** WHAT IS EXPECTED **
The lines to repeat are those below from the one containing "Why Trust Tanga (52, 1999)" down to the one containing "All Sales (14, 67)", both included; reproduce them exactly and nothing else.

** Collected data **
☆ ☆ ☆ ☆

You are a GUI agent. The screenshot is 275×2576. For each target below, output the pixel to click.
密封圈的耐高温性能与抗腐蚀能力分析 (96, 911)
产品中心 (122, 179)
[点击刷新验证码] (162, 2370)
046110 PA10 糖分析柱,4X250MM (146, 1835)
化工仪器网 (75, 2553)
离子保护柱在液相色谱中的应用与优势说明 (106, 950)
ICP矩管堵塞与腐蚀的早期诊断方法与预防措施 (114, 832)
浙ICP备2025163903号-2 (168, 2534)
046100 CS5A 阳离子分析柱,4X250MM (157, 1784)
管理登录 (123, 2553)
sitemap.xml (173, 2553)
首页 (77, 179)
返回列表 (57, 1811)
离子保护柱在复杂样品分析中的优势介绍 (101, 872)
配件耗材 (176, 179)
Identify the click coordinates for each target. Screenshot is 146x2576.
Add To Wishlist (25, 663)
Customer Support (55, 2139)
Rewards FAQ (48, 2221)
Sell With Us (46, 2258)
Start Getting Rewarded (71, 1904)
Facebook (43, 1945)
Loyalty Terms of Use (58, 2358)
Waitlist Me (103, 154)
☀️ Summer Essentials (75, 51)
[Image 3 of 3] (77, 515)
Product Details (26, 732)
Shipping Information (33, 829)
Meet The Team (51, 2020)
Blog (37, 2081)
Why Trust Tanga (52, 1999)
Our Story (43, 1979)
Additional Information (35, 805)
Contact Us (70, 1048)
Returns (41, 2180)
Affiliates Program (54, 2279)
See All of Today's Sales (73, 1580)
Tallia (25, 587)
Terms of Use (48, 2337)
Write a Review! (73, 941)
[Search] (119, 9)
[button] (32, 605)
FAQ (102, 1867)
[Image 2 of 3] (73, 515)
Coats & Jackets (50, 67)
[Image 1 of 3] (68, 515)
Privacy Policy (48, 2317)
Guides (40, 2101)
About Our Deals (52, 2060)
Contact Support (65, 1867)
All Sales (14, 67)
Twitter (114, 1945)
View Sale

☆ ☆ ☆ ☆

** ANSWER BELOW **
Why Trust Tanga (52, 1999)
Our Story (43, 1979)
Additional Information (35, 805)
Contact Us (70, 1048)
Returns (41, 2180)
Affiliates Program (54, 2279)
See All of Today's Sales (73, 1580)
Tallia (25, 587)
Terms of Use (48, 2337)
Write a Review! (73, 941)
[Search] (119, 9)
[button] (32, 605)
FAQ (102, 1867)
[Image 2 of 3] (73, 515)
Coats & Jackets (50, 67)
[Image 1 of 3] (68, 515)
Privacy Policy (48, 2317)
Guides (40, 2101)
About Our Deals (52, 2060)
Contact Support (65, 1867)
All Sales (14, 67)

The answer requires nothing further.